My computer surprised me with a different screen yesterday. I couldn't access my blog or my Facebook. I tried a variety of passwords that I have utilized over the years and that I have written in a little brown book that I have possessed so long that several of the numbers belong to departed friends and acquaintances. I couldn't gain access to either the blog or Facebook.

I am as addicted to my computer as Mick is to his telephone. With as much writing as I have been doing lately, I'm spending as much as ten hours a day on the contraption. Besides providing me with news, sports and music as well as all other sorts of entertainment including porn, I'm dependent on the internet for my Portuguese and guitar lessons. I could go on and on with the services my computer provides, but I sure this list suffices.

I took the computer to the repair shop. The attendant, a friendly fellow with the build of a bear, a bushy beard and long hair, was perplexed with my dilemma. When we turned on the computer on his counter, I had my accustomed screens. He had no rationale for its present normalcy. Since it had been several years when last cleaned and the security updated, the computer I left in his hands.

I have a thick notebook at my work table and several pens. My memoir--The Coronavirus Chronicles--requires, as a result of my A-retentive discipline, that I write every day. With seven weeks until the national and local elections, I have written more than 500 pieces. I don't know when it's all said and done if I'll use half or two-thirds of the articles, but since the chronology is basic to the structure as I deliver a play-by-play rendition of the political action, I have to persevere on a daily basis.

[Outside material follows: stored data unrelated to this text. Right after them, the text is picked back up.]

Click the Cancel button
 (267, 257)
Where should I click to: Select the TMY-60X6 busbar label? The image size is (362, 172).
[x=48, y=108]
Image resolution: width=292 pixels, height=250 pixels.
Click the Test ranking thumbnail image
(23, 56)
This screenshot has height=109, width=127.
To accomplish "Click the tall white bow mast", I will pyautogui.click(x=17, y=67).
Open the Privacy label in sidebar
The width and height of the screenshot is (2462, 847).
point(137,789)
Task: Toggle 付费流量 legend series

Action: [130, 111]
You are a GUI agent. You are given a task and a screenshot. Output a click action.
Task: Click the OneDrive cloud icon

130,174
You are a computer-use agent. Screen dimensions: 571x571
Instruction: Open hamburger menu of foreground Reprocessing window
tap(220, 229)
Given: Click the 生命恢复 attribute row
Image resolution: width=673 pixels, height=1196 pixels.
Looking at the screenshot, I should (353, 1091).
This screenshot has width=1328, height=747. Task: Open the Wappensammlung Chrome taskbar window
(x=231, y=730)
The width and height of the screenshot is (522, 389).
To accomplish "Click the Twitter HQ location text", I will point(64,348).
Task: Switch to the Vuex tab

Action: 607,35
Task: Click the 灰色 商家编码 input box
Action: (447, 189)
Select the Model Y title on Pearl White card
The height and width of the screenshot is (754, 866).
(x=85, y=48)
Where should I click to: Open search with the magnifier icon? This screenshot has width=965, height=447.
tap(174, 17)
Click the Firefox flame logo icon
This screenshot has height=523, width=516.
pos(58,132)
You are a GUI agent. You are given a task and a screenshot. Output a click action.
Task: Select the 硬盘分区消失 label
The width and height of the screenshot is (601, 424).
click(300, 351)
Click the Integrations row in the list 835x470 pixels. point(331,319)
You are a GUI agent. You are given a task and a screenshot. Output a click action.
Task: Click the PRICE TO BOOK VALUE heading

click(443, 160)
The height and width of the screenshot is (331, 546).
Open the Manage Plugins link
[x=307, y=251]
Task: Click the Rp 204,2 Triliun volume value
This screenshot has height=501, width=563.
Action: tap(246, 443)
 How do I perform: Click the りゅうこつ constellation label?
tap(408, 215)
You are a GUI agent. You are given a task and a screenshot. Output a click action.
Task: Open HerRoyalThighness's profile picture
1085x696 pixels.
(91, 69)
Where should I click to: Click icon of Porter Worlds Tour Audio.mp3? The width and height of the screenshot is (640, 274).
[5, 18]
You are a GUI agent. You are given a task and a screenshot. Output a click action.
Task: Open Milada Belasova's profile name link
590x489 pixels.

I wrote two stories yesterday, one political which focused on the sheriff's race and the second on Mick's 16th birthday. I'm hoping to have my computer at a decent time today--the attendant had told me he might have it for me by the late afternoon; he didn't--and I will post the pair when I'm back on-line. Both easily qualify for Facebook also. I have seldom missed a day on The Murphy Report in recent weeks, but like typos, I never fret over an absence.

It dawned on me that I wouldn't have my computer to start today. I wrote the two pieces yesterday with a thin-pointed pen. I felt like I was scratching letters on the paper. It wasn't an aesthetic exercise. I need a pen with a thick point so I feel like my hand and fingers are akin to a sailboat cutting through placid waters. 

I found the school supply aisle at the supermarket and encountered a plethora of pens from which to choose. I dismissed the cheap BICs. Just like the painter Rubens, I was looking for pens with full bodies. As I peered closer, I noticed for the first time that the points of the pens had measurements. I found a possibility that measured .07. It seemed thick to me, but in the same manner a woman doesn't feel the true size of it until it is in action, I wouldn't know until I scribbled something on a piece of paper.

Upon further perusal, I encountered a pen that measured .10. I decided I would buy both, the two packages each containing a pair. This morning I experimented with the two. The .07 was a marked improvement over yesterday's toil, but the .10 had me gliding across the sheet of paper as if I were on a pair of skis flying down a slope of freshly fallen snow.

I have sped through this story with such effortlessness that I'm finished. This production may not be a masterpiece hanging from the wall of a prestigious museum, but it will have its admirers who will pause for a few minutes marveling that the pen isn't only an instrument that facilitates creation, but it is creation itself.